**What to work on**
Would you output the following material line for line, without changing anything?

►

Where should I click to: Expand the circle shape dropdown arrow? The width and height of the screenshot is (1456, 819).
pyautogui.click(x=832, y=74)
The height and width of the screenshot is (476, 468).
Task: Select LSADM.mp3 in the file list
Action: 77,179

◄

**Exercise result**
Where should I click to: Expand the circle shape dropdown arrow? The width and height of the screenshot is (1456, 819).
pyautogui.click(x=832, y=74)
The height and width of the screenshot is (476, 468).
Task: Select LSADM.mp3 in the file list
Action: 77,179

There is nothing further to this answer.